This entry's title should be "The Defense of Roleplaying In A Roleplaying Game: The History Itself." Now I like OSR/OSG/0E/Retro-Clone/'Nards as much as the next person that buys RPG material. Like Finland sitting next to Russia, as a guy that likes "indy" adventure gaming as much as that country likes access to the Baltic Sea most of my hobby world is dominated by their presence. I like reading their blogs, watching their videos, and buying their books. What I am starting view in the same vein as East German intellectuals from the mid-80s trying to show the real freedom of totalitarian society away from individualistic ideas, are a lot of them lecturing me about how "role-playing" was not a part of D&D.

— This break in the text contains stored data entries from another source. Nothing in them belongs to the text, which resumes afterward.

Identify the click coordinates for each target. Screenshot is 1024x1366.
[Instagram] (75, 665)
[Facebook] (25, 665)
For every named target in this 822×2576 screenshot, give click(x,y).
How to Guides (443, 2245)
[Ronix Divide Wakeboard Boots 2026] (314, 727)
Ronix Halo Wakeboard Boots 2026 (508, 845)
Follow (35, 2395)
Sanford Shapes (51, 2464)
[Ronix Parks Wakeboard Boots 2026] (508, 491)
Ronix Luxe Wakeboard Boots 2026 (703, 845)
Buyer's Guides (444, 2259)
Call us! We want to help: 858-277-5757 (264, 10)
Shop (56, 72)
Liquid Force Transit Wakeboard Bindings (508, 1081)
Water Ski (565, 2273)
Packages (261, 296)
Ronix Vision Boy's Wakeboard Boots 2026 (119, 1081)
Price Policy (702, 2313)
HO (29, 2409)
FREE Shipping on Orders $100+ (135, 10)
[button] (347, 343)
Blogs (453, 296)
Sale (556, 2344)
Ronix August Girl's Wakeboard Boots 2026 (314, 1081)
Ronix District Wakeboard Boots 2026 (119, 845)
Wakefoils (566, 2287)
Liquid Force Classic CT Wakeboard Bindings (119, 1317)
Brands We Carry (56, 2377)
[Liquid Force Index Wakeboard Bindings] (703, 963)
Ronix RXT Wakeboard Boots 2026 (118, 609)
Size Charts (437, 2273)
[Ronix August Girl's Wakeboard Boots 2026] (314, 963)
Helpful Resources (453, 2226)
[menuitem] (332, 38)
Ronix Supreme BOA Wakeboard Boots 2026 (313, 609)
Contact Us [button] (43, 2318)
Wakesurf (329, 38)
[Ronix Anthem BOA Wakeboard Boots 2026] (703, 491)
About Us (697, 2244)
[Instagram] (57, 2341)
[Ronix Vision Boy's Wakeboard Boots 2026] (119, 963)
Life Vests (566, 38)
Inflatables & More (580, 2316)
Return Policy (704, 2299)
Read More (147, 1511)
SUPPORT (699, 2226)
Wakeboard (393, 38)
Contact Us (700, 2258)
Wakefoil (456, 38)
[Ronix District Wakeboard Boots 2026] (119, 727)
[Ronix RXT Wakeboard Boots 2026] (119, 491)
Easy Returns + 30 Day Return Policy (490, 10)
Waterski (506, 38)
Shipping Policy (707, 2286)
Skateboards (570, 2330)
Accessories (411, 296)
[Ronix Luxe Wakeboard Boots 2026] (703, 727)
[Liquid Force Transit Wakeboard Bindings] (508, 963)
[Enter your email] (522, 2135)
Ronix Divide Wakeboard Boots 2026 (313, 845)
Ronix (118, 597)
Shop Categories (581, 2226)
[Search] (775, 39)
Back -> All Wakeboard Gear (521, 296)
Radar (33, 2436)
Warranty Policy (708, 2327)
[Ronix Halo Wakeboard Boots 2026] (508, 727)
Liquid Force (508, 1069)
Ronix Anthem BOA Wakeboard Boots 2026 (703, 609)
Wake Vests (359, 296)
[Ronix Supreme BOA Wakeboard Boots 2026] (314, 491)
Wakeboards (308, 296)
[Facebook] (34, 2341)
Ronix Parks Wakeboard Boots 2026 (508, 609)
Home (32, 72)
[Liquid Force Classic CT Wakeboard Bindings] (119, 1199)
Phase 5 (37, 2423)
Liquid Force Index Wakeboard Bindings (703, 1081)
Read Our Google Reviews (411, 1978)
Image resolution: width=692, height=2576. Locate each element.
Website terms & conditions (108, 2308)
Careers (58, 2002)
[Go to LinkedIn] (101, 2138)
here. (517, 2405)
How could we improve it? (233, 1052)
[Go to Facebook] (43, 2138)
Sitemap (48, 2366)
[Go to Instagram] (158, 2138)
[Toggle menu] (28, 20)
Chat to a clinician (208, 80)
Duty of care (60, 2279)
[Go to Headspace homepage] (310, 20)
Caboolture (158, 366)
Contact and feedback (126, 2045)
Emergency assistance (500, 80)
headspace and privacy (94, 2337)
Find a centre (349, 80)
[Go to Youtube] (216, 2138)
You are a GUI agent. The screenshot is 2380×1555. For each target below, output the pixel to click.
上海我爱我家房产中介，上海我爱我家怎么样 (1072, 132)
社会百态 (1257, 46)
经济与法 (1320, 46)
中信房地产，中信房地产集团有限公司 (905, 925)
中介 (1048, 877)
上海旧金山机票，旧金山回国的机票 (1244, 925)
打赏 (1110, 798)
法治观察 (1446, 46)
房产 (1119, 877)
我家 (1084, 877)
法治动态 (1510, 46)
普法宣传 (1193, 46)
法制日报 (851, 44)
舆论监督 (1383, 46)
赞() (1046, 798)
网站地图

Role-playing as a parlor game is the point of any RPG publication. While the mind game of figuring out which rules from a few books, a couple editions, and possibly a homegrown additive here and there a Dungeon Master is applying to a particular "puzzle" can be a bit of fun, a full game it does not make. Don't miss the point that I am saying that there is are places for that in any RPG campaign, but that doesn't have to be the point of an RPG campaign. Things like "character development" and "motives" are not dirty words in a game where the players play "Characters" and the GM presents an adventure.
Don't give me that "Trad Vs Narrative" line of reasoning. The
tradition of the "Trad" style of gaming is more designed to get rid of
unwanted players and then focusing on the quest of the approved players.
Maybe GMs use it for one offs at conventions and folks show to scare away the wife for a couple hours. Guess what. White Wolf RPGers don't often do dungeon crawls and are about daydream fulfillment, but they love getting into arguments about rules as often as any Old School Gamester. Can we
as a hobby move on?
I get it. Parchment bound rule-zines like Chain Mail were not an RPG. But when Dungeons and Dragons became a thing that there were a lot more people roleplaying being
elves and half-orcs and dwarves than people worrying about where every
secret door and false floor was in forty rooms.